The first task was to create a box with equally spaced lines to form a grid. This was a necessary step because we need convert 3d coordinates to 2d. For exmaple when we place the cube its verices will be placed at 3d coordinates and having the grid on the box helps us pin point exactly where (1,1,1) maps to for example. I had to create the box twice as the first time the points were too close together, the second box I created is the one used in the videos.

Manually Selecting Points

Once the setup was done the next step was to manually select the points of the grid corresponding to integer cooridnates so we could obtain teh actual 2d coordinates in the picture. For exmaple, point (0,0,0), the origin, was chosen to be the bottom left corner of the box and this corresponded to point (518.8, 1802.7) in the actual picture. I used the plt.ginput function to manually label all 40 points. Here is what the manually labeled poitns look like:

VGG

Setting up a Tracker

Needless to say, manually labeling all 40 points for each frame would take too long. As a result I used the opencv Median Flow tracker. I initialized it with the first image and the tracked points and just stepped through each frame. The output was pretty good, the tracker kept track of most of the points with very few, and occasional, failures. I experimented with the MIL tracker and the CSRT tracker, however neither of these two achieved the speed and accuracy of the Median Flow tracker.

Calibrating the Camera

As I mentioned, in this project we want to map the virtual coordinates of the cube to physical coordinates in the picture. To do so we need to find the mapping for each point. We know the transformation matrix (calibration matrix) is made up of a 3x3 rotation matrix with an affine translation vector appended at the end. Consequently we have 12 unknowns since the matrix is 3x4. However, as with the previous projects, we actually want the very last entry (bottom right) to be fixed to 1 as we don't want to scale along the virtual z axis. As a result, we only have 11 unknowns. We can set up a system of equation similar to that shown in the lecture "Multiview Geometry: Stereo & Structure from Motion" with the minor difference that our b vector will not be zero. This is done to account fo rthe fact that one of the entries is fixed to one, in fact b will simply be equal to the last column of the matrix shown in lecture. I then use least squares to solve for the optimal vector which I append 1 to and then reshape to be 4x3. I had tried experimenting with the svd and solving the same matrix shown in lecture and then normalizing the last enntry to be 1 however this did not work as well.
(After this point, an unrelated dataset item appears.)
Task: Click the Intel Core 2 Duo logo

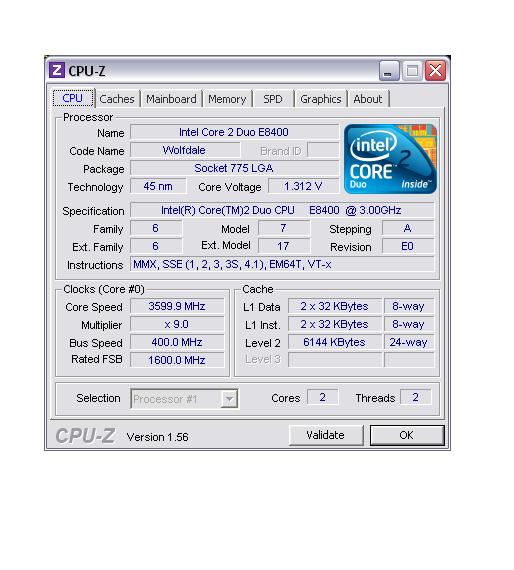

Using this method I compute the calibration matrix for each frame's tracked points.

Setting up the Cube Coordinates

At this stage everything is set, all that is left to complete is simply determine where to place the cube! I decided to place the cube such that the bottom left corner of it would be at the virtual coordinates (1,1,3). The box surface was at a height of 3 on the z axis. After this, we can construct a matrix by concatenting all the virtual coordinate column vectors and appending a row of 1 and then transposing everything, at this stage our 4d coordinate matrix is of shape 8x4.
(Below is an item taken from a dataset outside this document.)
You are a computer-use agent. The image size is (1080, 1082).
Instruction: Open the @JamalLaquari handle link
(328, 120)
Mapping and Drawing the Cube

At this point I used the calibration matrix to map the virtual coordinates to the actual coordinates (making sure to normalize the 3 entry to be 1) for each frame. I then used the open cv functions found in the resource page to draw the cubes. I did modify them a bit to make the lines thicker, as I thought it looked better. Once the drawing was completed for each frame I simply saved the sequence as a file. Click here for the results (remember to checkout the second part of the video).

Final Reflection

This was definitely one of my favorite projects in the course, I had a lot of fun making it but realized that it was really hard to get a good stable cube in the video. This is because of little oscillations I made while filming that may have thrown off the tracker. There is definitely a lot of room for improvement and exploration, eg. placing different geomatrical shapes on the box. One thing that I will definitely look into is figuring out how this is done on apps like snapchat where there is no predrawn 3d mesh. All in all, this is my last project as a Berkeley undergrad... thank you for the wonderful semester.